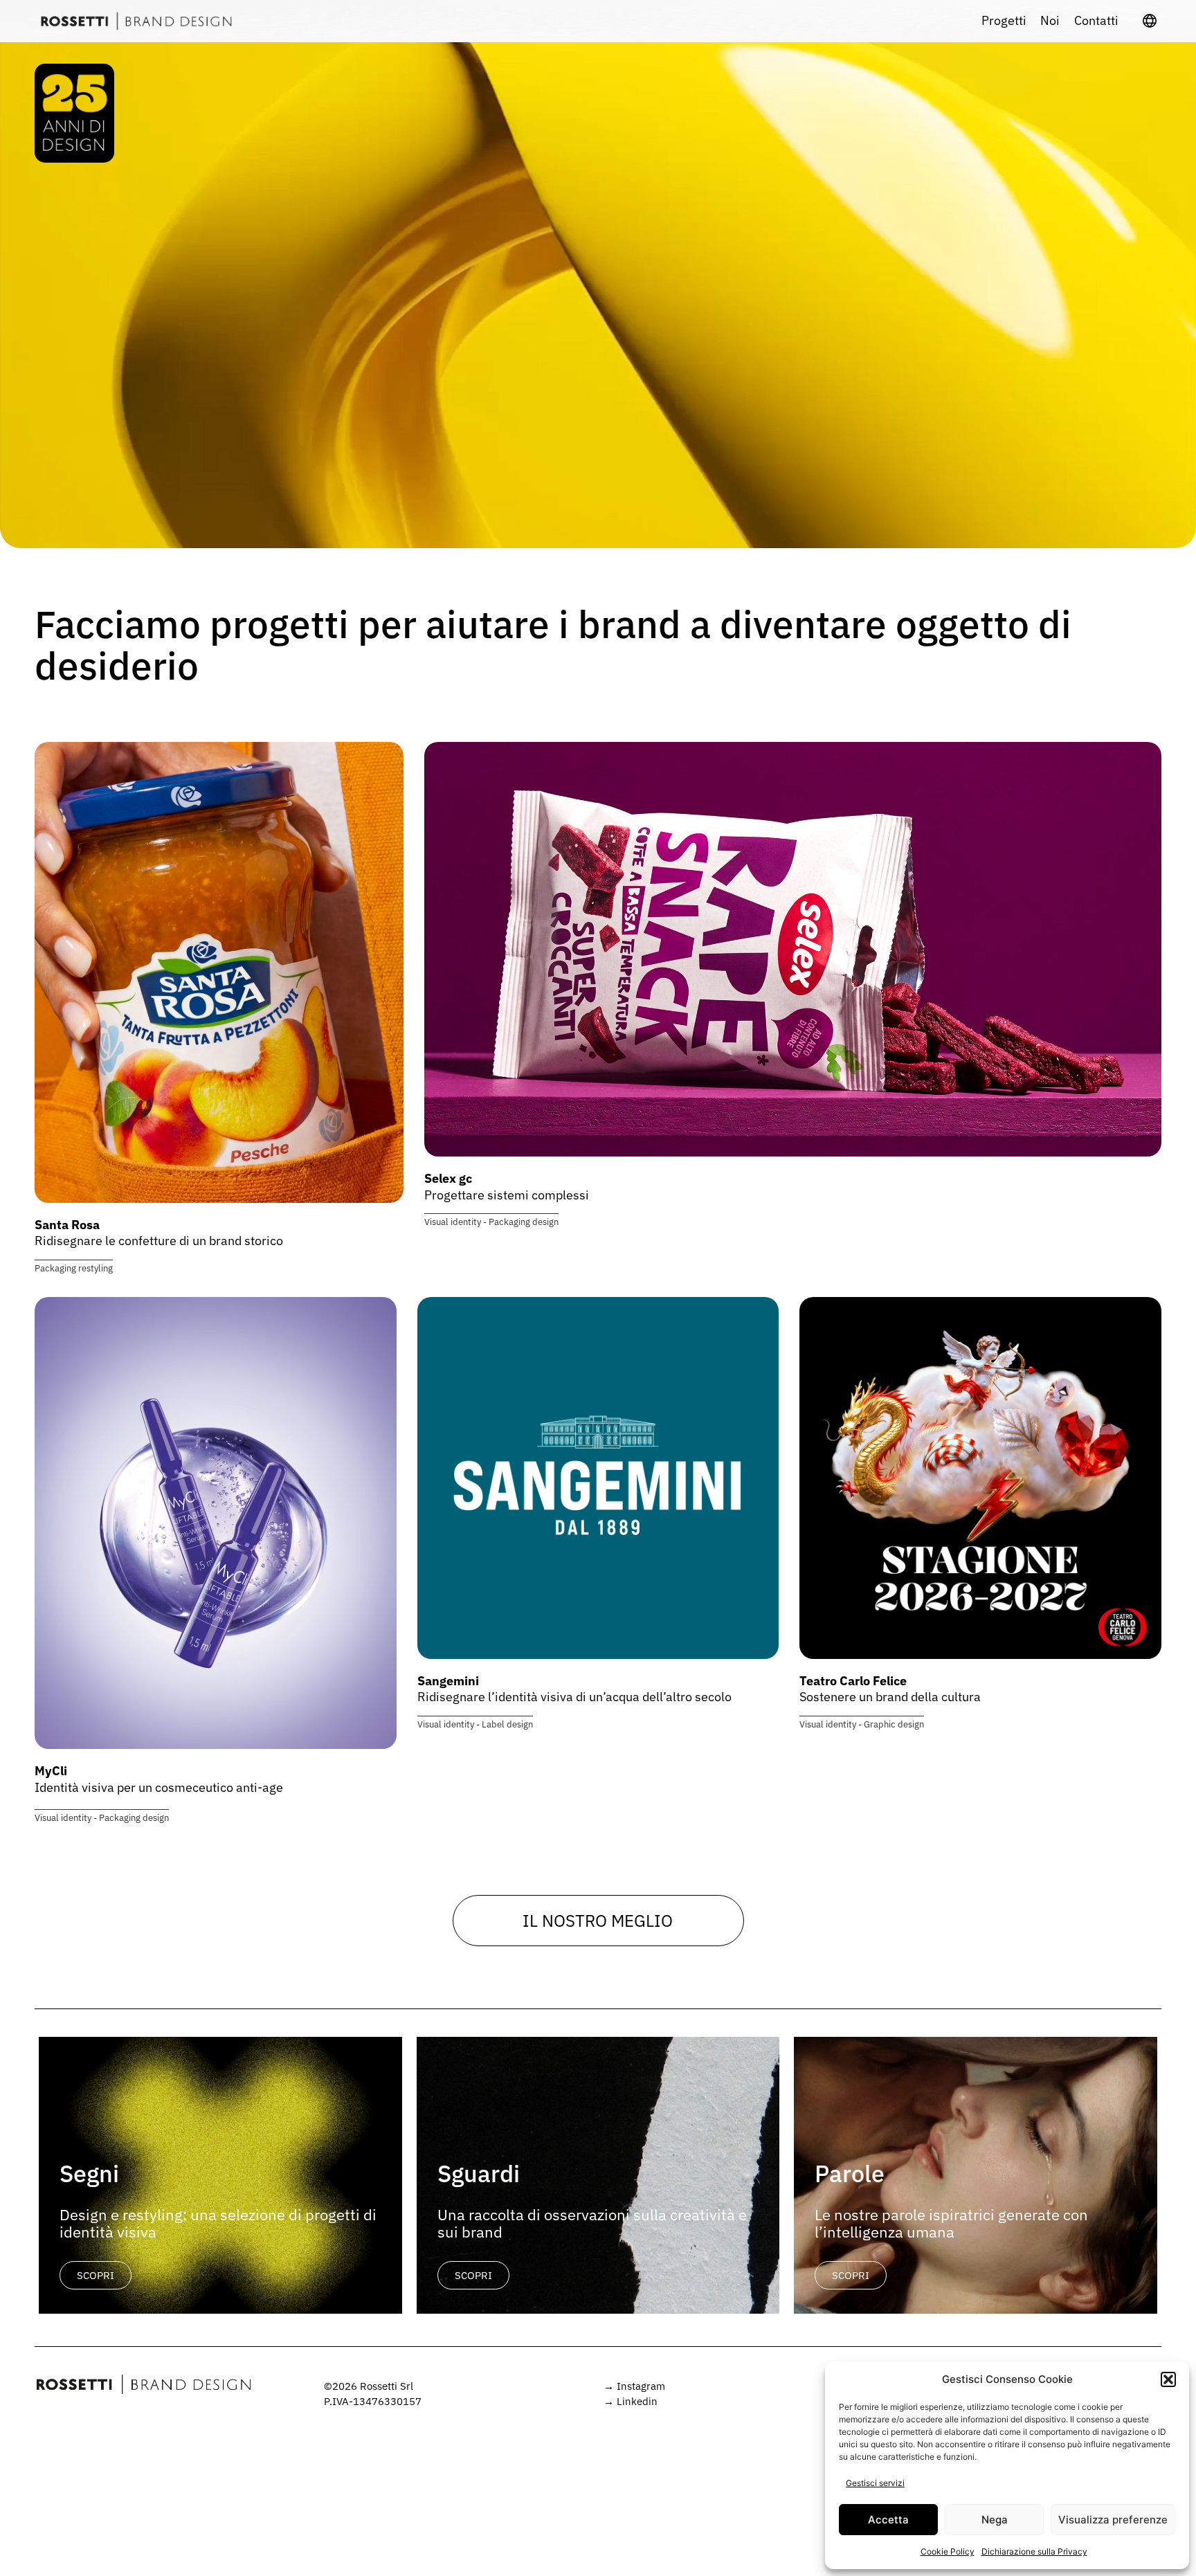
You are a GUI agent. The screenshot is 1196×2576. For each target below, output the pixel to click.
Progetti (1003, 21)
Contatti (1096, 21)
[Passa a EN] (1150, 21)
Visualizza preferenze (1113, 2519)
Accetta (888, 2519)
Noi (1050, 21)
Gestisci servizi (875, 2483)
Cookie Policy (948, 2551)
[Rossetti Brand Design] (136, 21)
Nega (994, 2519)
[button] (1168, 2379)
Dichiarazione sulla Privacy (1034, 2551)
-*-
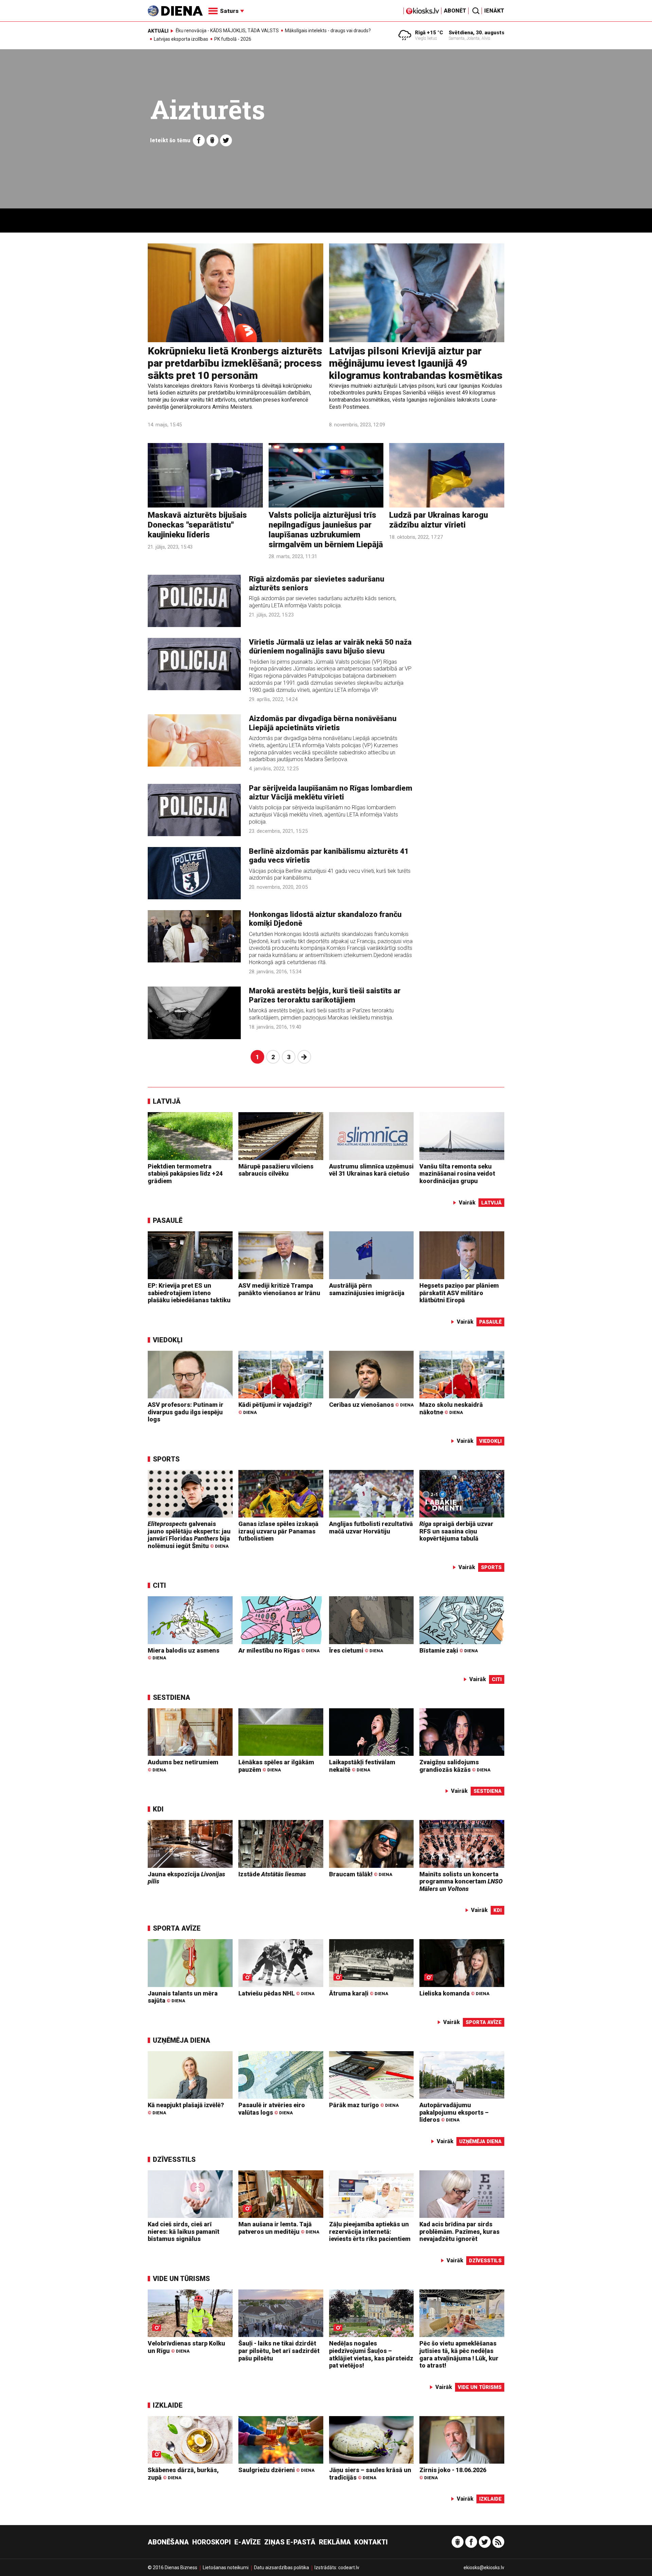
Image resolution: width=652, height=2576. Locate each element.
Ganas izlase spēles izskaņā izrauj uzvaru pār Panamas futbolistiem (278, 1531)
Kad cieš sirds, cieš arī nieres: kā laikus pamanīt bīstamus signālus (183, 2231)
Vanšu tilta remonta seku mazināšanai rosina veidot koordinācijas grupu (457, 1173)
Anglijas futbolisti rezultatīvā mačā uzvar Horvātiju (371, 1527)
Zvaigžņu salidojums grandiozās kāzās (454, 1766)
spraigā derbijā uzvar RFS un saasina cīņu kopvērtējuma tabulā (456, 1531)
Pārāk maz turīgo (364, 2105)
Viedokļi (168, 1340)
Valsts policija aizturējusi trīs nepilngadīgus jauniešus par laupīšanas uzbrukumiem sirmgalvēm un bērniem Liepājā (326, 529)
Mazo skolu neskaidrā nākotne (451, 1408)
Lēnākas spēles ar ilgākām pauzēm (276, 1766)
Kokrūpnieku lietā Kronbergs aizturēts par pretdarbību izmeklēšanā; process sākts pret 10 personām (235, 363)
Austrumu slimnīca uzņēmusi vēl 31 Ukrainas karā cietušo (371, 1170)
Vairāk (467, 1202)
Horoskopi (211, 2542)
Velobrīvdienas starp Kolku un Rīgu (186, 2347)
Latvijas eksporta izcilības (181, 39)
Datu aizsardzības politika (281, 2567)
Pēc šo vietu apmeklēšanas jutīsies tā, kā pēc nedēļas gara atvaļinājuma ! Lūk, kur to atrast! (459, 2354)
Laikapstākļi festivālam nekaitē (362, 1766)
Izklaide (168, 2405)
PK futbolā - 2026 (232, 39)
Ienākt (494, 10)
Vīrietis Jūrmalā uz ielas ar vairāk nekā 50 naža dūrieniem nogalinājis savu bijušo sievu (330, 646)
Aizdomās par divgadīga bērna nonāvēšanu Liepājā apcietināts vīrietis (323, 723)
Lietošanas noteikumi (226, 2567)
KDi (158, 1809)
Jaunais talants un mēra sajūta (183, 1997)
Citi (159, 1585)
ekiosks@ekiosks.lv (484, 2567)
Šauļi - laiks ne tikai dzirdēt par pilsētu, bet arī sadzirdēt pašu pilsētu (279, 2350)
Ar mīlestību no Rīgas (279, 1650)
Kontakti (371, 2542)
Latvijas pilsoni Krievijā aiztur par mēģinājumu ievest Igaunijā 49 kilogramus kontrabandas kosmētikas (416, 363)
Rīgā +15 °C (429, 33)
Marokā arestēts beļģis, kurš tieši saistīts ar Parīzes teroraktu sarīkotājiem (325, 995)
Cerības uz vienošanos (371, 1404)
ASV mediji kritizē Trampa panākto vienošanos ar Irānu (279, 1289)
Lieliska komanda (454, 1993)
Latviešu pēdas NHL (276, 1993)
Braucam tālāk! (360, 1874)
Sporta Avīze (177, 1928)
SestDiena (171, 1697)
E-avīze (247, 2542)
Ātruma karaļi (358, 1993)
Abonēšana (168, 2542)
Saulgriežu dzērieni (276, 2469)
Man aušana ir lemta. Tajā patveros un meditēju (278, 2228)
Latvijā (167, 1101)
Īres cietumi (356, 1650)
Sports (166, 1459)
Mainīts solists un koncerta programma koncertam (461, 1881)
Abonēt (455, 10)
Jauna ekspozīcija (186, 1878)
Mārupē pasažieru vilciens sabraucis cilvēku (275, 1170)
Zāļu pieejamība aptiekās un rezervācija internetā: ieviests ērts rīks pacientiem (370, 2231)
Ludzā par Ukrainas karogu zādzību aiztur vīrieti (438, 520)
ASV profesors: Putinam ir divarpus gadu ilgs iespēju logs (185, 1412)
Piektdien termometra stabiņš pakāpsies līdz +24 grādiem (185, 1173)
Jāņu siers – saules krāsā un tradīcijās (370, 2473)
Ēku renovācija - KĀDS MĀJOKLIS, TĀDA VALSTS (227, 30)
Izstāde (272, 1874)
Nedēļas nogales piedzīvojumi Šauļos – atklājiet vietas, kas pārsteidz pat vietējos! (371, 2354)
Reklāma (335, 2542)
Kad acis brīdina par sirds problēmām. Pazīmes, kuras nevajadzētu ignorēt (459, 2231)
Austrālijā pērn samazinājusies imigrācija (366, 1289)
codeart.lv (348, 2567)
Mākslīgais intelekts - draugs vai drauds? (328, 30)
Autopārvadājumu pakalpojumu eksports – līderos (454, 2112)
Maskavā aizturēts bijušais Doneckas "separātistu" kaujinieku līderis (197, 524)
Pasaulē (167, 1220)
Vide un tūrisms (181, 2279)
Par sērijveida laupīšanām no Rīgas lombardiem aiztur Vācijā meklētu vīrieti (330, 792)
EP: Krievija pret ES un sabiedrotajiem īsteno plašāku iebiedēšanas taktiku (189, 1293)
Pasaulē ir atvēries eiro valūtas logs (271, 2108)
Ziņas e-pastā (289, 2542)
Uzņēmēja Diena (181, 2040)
-*-
> [Task statement]: Would you print exactly and only the lines of the material above that run from the line with "Lieliska komanda (454, 1993)" through the line with "Jauna ekspozīcija (186, 1878)", both included?

> [Task response]:
Lieliska komanda (454, 1993)
Latviešu pēdas NHL (276, 1993)
Braucam tālāk! (360, 1874)
Sporta Avīze (177, 1928)
SestDiena (171, 1697)
E-avīze (247, 2542)
Ātruma karaļi (358, 1993)
Abonēšana (168, 2542)
Saulgriežu dzērieni (276, 2469)
Man aušana ir lemta. Tajā patveros un meditēju (278, 2228)
Latvijā (167, 1101)
Īres cietumi (356, 1650)
Sports (166, 1459)
Mainīts solists un koncerta programma koncertam (461, 1881)
Abonēt (455, 10)
Jauna ekspozīcija (186, 1878)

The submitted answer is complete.